■ **Request**:
Render the data below as a JSON list of strings with one string per line, and skip any blank lines. Leave the pictures out of your answer.
--- BEGIN Data rows ---
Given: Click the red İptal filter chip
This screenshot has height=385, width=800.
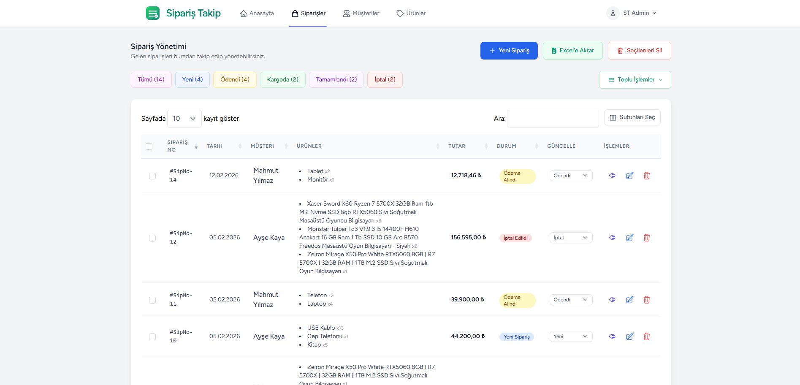Looking at the screenshot, I should coord(385,80).
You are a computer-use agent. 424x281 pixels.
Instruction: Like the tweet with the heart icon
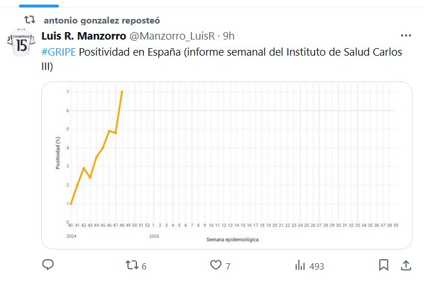click(215, 266)
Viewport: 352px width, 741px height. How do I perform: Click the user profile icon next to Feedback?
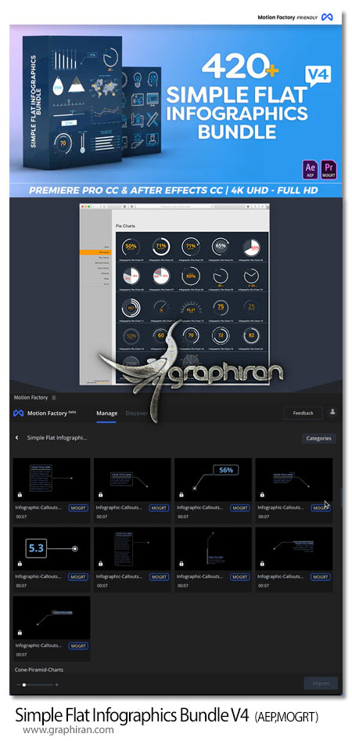coord(332,412)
--- END Data rows ---
■ **Task solution**:
[
  "Given: Click the red İptal filter chip",
  "This screenshot has height=385, width=800.",
  "Looking at the screenshot, I should coord(385,80).",
  "You are a computer-use agent. 424x281 pixels.",
  "Instruction: Like the tweet with the heart icon",
  "click(215, 266)",
  "Viewport: 352px width, 741px height. How do I perform: Click the user profile icon next to Feedback?",
  "coord(332,412)"
]